22 Ekim 2023

Kan Portakalı Magarsus

Dizi, bizi hayat enerjimiz portakaldan nasıl soğutuyor?

Yunus Ozan Korkut'un yönettiği ve senaryosunu Mustafa Yürüktümen ile yazdığı BluTV dizisinin en büyük başarısı, Sarıbahçe'nin güneş topu portakalını toplumsal yozlaşmanın metaforuna dönüştürmesi. Magarsus Antik Kenti'nin sahil ilçesindeki narenciye ekonomisine hâkim Halil Kurak'ın (Ercan Kesal) ölümüyle alevlenen iktidar savaşında, dizinin açılış sahnesinde üzerine kan damlayan portakallar başrolde. Portakalı altın yapmaya gelen Golden & Orange Amerikan firması, uyuşturucu mafyası ve suç batağındaki Kurak kardeşler kan portakalının kırmızılığında birbirlerini boğuyor.

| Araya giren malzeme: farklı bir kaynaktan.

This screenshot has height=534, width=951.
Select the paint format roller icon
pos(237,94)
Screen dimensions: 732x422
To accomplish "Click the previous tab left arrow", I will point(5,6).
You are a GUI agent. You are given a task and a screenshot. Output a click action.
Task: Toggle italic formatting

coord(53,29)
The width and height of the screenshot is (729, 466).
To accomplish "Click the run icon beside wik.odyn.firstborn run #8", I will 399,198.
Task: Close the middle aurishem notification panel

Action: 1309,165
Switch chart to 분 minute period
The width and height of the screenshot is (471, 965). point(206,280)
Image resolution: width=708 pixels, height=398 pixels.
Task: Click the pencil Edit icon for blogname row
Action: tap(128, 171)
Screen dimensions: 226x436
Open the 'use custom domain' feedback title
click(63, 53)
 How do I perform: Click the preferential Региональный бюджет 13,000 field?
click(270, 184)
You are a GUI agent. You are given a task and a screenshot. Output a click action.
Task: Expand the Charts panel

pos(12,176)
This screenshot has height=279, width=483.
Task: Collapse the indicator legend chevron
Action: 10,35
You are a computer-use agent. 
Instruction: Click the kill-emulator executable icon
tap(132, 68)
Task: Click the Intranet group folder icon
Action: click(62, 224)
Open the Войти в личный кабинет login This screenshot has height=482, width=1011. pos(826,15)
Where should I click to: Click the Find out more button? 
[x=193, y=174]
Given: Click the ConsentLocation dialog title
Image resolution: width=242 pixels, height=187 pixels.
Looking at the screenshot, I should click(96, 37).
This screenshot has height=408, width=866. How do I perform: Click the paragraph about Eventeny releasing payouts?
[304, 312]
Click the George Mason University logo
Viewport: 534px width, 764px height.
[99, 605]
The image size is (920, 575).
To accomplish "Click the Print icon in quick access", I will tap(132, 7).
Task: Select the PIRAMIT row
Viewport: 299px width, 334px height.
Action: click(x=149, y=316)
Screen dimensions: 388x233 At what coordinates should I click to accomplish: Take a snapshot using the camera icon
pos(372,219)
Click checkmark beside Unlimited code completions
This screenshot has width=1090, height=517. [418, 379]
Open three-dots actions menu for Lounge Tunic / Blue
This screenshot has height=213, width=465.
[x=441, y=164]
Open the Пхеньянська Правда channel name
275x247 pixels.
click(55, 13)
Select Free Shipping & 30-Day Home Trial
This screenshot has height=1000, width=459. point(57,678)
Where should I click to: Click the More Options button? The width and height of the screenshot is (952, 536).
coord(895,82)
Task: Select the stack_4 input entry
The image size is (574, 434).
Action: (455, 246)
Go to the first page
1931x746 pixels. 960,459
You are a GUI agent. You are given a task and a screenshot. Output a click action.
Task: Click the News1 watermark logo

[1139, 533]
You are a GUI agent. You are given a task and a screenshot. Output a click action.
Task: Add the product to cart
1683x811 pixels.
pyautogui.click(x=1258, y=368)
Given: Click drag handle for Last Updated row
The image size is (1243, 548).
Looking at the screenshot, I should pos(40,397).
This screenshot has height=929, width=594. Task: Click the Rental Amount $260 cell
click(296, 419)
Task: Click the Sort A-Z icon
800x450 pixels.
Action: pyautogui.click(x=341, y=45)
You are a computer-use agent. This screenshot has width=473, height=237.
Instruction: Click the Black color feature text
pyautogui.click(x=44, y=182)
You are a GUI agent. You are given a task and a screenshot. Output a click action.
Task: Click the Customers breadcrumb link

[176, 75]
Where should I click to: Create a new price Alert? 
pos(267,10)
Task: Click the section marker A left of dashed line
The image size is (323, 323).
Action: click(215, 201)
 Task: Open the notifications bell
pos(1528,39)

Peki dizi, bizi hayat enerjimiz portakaldan nasıl soğutuyor? Kamyon dolusu portakalın içinden bir cesedin elinin ve ayağının belirdiği yakın çekim sahnede, narenciyeden yabancılaşıyoruz. İntikam oyunlarına kurban olan maktulün cenazesini de portakallar sarmış. Yerlere saçılmış portakallar ne kadar yaslı sahneyi aydınlatsa da uğruna verilen kanlı çatışmanın süreceğinin habercisi. Savaşa hazırlanan gençler de silah talimlerinde portakallara nişan alıyor. Vitamin bombası, ölümle buluştuğunda Sarıbahçe'de hiçbir şeyin göründüğü gibi olmadığını ve kimseye güvenemeyeceğimizi hissediyoruz.

İçine uyuşturucu enjekte edilip ihraç edilen portakalların zehri yavaşça Sarıbahçe'ye yayılıyor. Dolu yağınca çürüyen portakallar, ölümcül rekabetin yıprattığı bölgeyi resmediyor. Portakalların "pert olduğunu" gördükten sonra Halil Kurak'ın sözde itaatsiz çocuklarını "pert edeceğini" haykırmasına şahit oluyoruz. Azar ve tehditle iletişim kuran aile, doluda ezilen portakallar gibi parçalanmış.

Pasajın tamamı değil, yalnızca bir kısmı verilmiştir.